● **What you are asked to do**:
Where the word "height" appears in a line of the entries below, count that line and give the total alone.

● **Records for the exercise**:
•••••
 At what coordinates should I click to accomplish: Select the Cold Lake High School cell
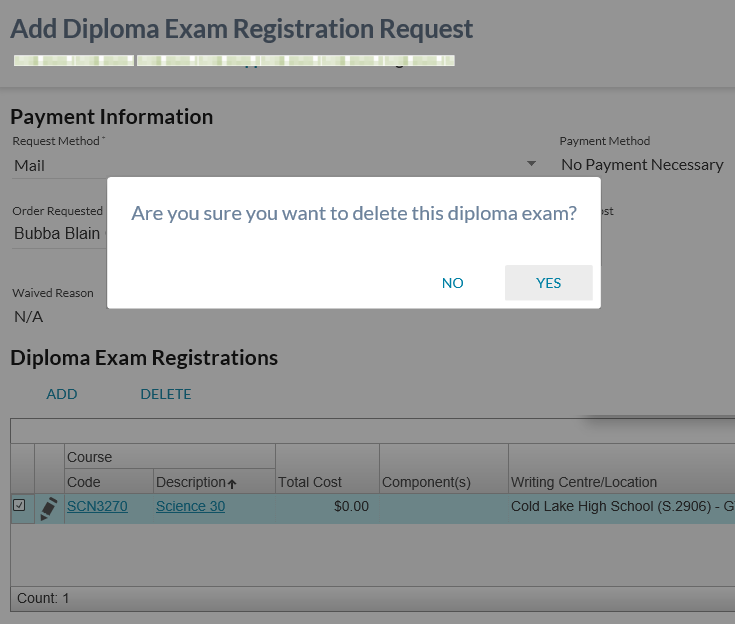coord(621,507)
•••••
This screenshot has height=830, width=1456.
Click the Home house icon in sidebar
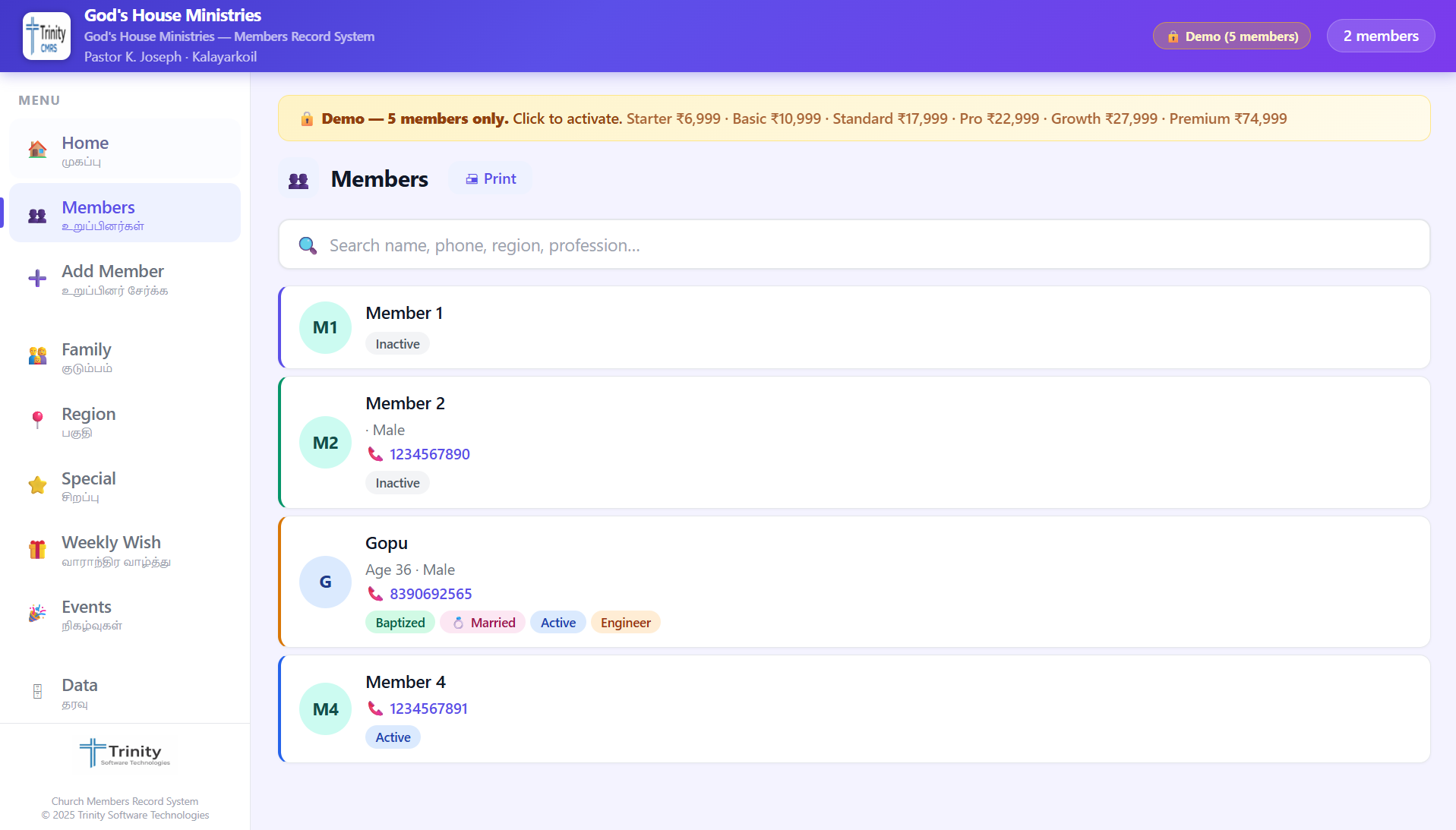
•••••
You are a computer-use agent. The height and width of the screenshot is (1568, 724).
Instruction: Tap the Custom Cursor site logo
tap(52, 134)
•••••
● **Output of the task**:
2